** WHAT YOU WILL DO **
Starting at the line that contains "Dismiss the authentication dialog with Cancel", write out every line through the last one in the records below, word for word. Leave out any pictures.

** DATASET CONTENT **
============

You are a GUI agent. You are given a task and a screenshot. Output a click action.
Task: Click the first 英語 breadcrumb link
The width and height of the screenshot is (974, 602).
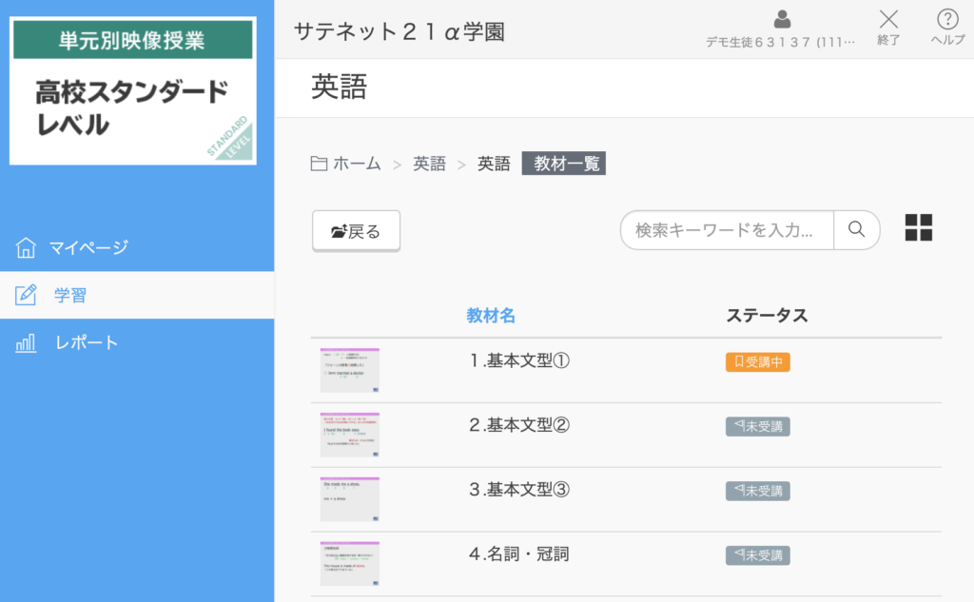click(x=429, y=164)
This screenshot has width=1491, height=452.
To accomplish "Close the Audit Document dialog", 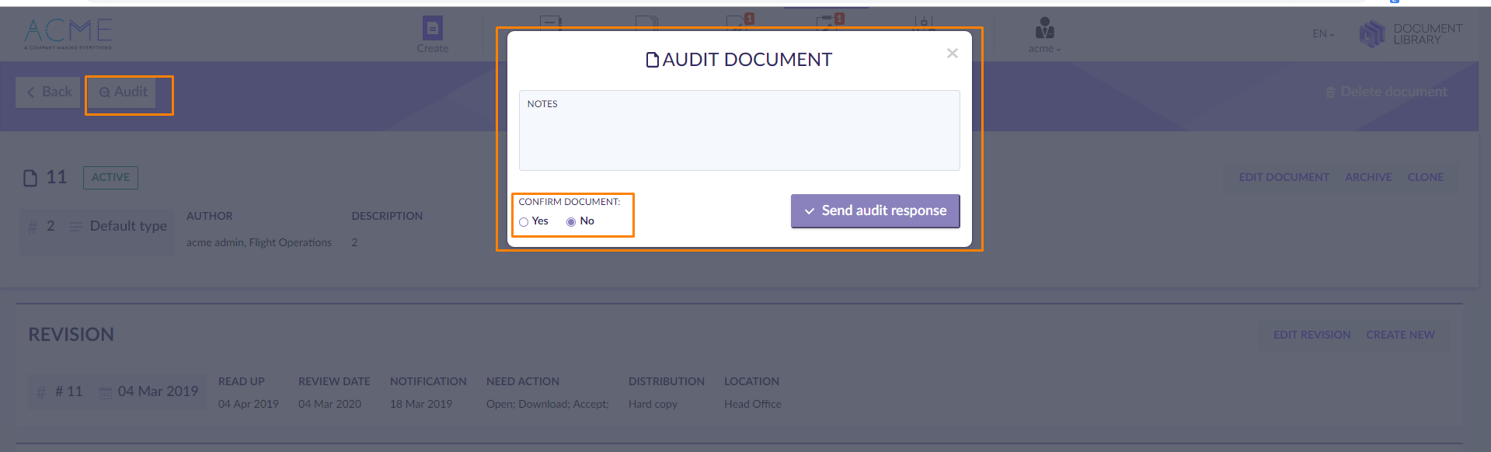I will point(952,54).
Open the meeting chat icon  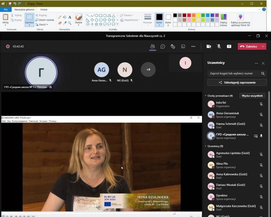163,46
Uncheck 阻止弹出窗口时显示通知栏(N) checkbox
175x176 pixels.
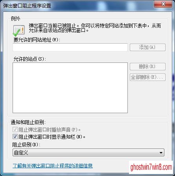[15, 137]
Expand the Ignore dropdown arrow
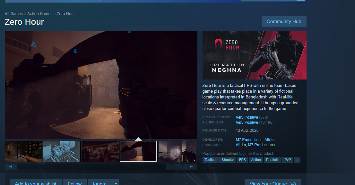 116,183
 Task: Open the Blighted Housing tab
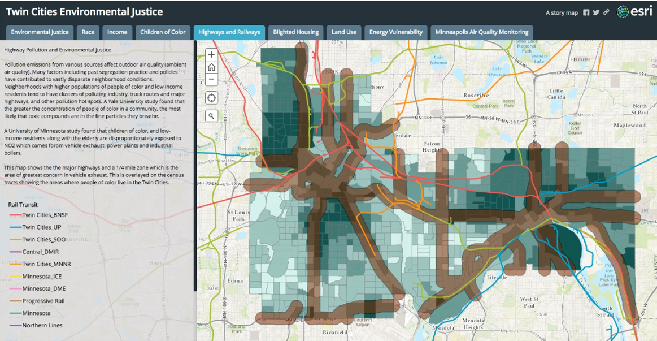pyautogui.click(x=296, y=32)
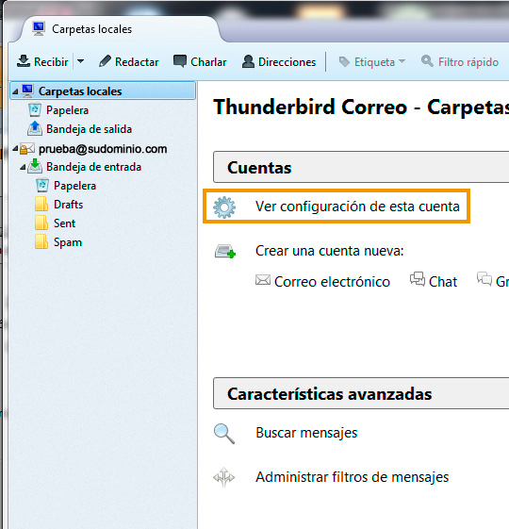Click the Administrar filtros de mensajes link

pyautogui.click(x=353, y=477)
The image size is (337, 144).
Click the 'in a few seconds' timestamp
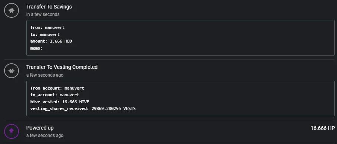(x=43, y=14)
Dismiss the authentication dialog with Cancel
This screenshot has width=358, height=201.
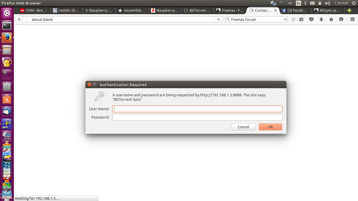[243, 127]
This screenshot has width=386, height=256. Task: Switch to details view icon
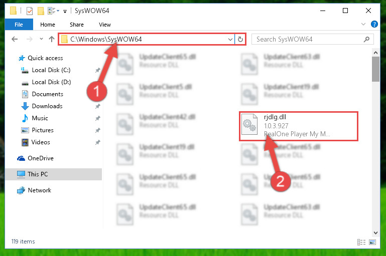coord(361,242)
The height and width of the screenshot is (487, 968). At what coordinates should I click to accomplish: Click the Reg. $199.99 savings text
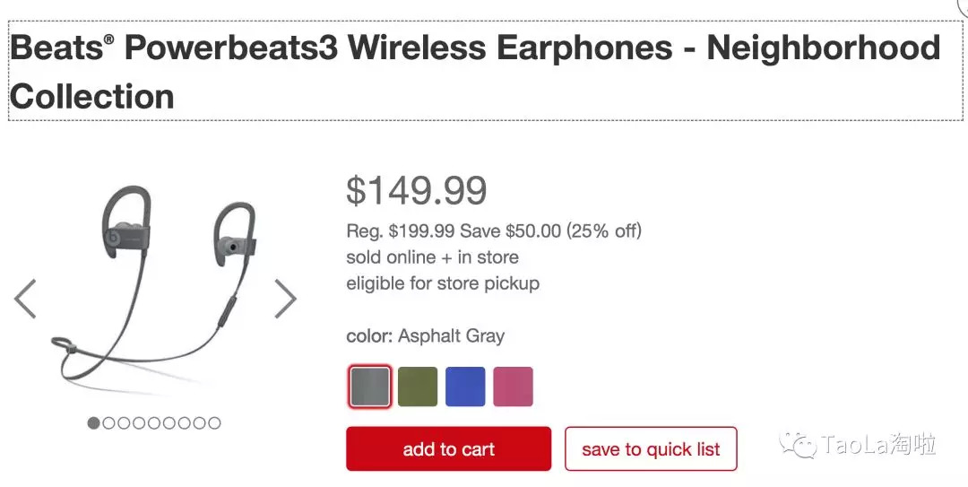click(494, 231)
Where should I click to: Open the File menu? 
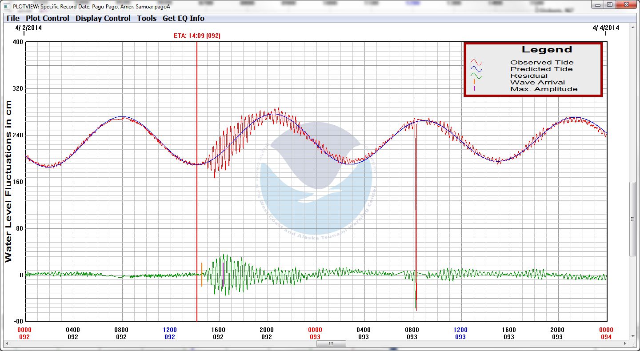pos(13,18)
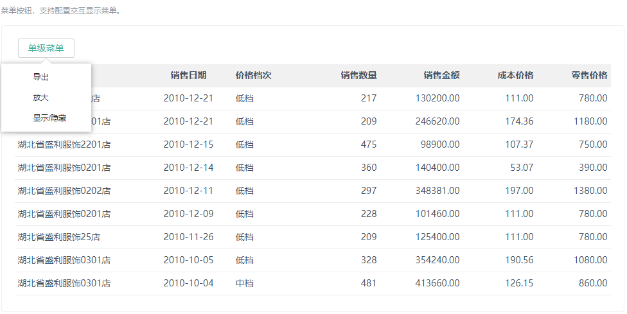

============

** EXERCISE RESPONSE **
Dismiss the authentication dialog with Cancel
This screenshot has width=358, height=201.
[243, 127]
This screenshot has width=386, height=256. Task: Switch to details view icon
coord(361,242)
The height and width of the screenshot is (487, 968). At what coordinates should I click to accomplish: Click the Reg. $199.99 savings text
click(494, 231)
Where should I click to: Open the File menu? 
pos(13,18)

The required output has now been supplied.